Le procès de 31 Ahmadis reporté au 15 décembre


Le tribunal de Tizi Ouzou a renvoyé l’affaire d’un groupe de 31 personnes appartenant à la communauté religieuse des Ahmadites, convoqué pour mardi dernier, au 15 décembre prochain, ont indiqué leurs avocats, maîtres Kader Houali et Sofiane Dekkal, dans un communiqué. “Trente et une personnes ont été convoquées, le 24 novembre 2020, pour comparaître devant le tribunal de Tizi Ouzou.
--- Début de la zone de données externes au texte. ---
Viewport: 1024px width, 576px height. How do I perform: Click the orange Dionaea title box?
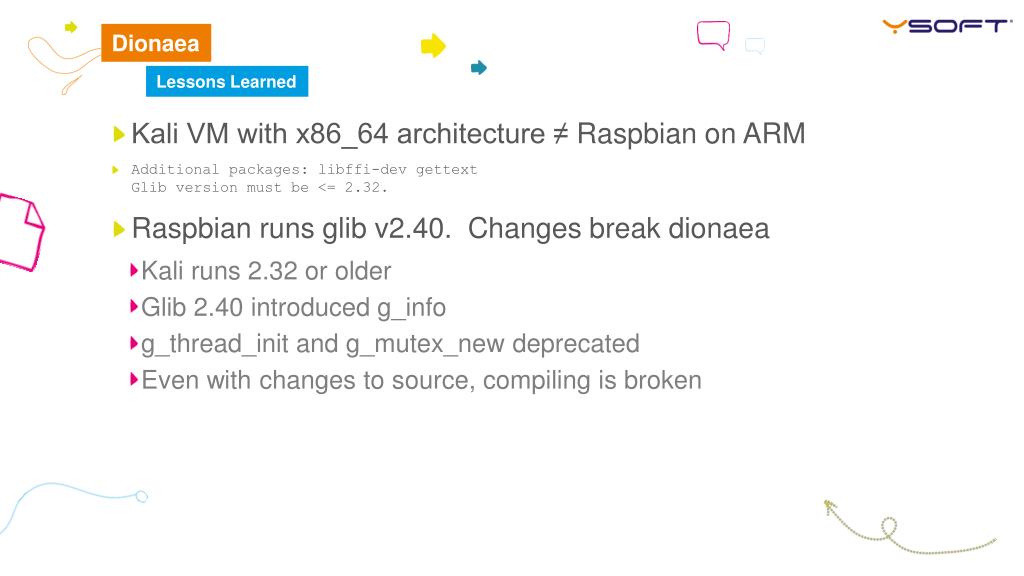click(x=156, y=43)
Elles sont accusées d’appartenir à un courant religieux dit les Ahmadites”, lit-on dans le communiqué de ces avocats qui ont qualifié l’affaire de“énième atteinte à la liberté de culte”.

Selon les deux avocats, les chefs d’inculpation retenus à l’encontre de ces 31 mis en cause sont : “la diffusion de tracts dans le but de porter atteinte à l'intérêt national”, “l’occupation d’une bâtisse pour l'exercice d'un culte d'une manière secrète sans autorisation”, “la collecte de fonds et de dons sans autorisation” et “le prêche à l'intérieur d'une bâtisse sans autorisation et sans agrément”. Ils sont, précisent-ils, poursuivis en application des articles 96 du code pénal et 05/07-12-13 de la loi relative aux conditions d'organisation des cultes non musulmans. Contacté, Me Houali a dénoncé une énième atteinte à la liberté du culte. “Il s’agit d’une atteinte à la liberté de culte.

Paradoxalement, même pour être musulman pratiquant et pacifique, il faut le justifier par un dossier administratif”, a regretté cet avocat qui considère que les mis en cause sont poursuivis pour appartenance à un rite musulman autre que malékite. “Nous avons vécu la même situation en 2019, dans la wilaya de Béjaïa, où nous avons défendu un autre groupe de la communauté ahmadite, poursuivi pour offense à l’islam, constitution d’association illégale et collecte illégale d’argent. Ces Ahmadis avaient été condamnés à trois de prison avec sursis et à une amende de 20 000 DA”, a encore précisé l’avocat.

Pour lui, “il n’y a aucun texte de loi qui interdit d’appartenir à la communauté ahmadite”. “Les dossiers des 31 personnes convoquées à Tizi Ouzou sont montés sur la base de publications sur les réseaux sociaux”, a dénoncé Me Houali. Pour rappel, en 2019, la Ligue algérienne de défense des droits de l’Homme (Laddh) avait dénoncé une campagne d’inquisition et de persécution contre cette communauté. “Leur seul tort est d’être Ahmadis, Algériens et musulmans de confession non malékite, ce qui est déclaré comme seul référent confessionnel des Algériens”, avait dénoncé la Laddh.